- Required work: Will you print the listing word for word, starting with the line that contains "Art of Mindful" and continuing through the final line of the listing?
==*==
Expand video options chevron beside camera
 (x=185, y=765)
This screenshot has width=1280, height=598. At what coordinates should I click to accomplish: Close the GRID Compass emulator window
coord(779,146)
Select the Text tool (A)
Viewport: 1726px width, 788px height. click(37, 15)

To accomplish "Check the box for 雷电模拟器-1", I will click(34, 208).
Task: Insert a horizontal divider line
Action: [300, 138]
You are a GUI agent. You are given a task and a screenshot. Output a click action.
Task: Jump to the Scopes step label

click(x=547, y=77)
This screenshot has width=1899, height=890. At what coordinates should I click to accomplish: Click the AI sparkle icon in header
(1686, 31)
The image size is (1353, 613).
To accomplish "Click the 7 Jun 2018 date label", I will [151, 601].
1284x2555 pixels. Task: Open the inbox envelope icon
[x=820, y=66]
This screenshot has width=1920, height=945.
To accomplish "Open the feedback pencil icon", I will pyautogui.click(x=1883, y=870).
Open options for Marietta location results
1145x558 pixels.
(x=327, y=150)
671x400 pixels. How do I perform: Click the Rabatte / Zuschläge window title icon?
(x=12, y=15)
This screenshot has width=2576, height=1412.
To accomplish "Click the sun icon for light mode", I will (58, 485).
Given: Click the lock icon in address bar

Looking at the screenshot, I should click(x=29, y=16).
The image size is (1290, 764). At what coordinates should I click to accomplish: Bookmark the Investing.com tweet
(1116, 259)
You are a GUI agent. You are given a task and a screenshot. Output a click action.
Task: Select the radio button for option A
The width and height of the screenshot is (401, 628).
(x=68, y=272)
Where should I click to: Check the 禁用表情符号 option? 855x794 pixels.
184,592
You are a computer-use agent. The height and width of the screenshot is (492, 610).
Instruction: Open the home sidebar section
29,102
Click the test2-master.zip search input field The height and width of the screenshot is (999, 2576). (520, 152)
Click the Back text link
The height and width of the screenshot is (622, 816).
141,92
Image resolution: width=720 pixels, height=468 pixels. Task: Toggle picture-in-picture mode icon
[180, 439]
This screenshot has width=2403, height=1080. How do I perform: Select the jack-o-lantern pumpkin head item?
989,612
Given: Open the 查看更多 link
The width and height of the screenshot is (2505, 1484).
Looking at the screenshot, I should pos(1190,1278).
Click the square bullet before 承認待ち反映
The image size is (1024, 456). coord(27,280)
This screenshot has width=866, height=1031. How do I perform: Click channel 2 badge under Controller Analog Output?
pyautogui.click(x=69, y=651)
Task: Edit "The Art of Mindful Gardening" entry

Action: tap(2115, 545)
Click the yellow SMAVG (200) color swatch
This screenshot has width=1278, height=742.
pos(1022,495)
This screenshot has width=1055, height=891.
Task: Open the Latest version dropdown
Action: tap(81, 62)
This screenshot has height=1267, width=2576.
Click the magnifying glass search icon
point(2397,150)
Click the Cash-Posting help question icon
==*==
- Task response:
Task: Edit "The Art of Mindful Gardening" entry

Action: tap(2115, 545)
Click the yellow SMAVG (200) color swatch
This screenshot has width=1278, height=742.
pos(1022,495)
This screenshot has width=1055, height=891.
Task: Open the Latest version dropdown
Action: tap(81, 62)
This screenshot has height=1267, width=2576.
Click the magnifying glass search icon
point(2397,150)
Click the Cash-Posting help question icon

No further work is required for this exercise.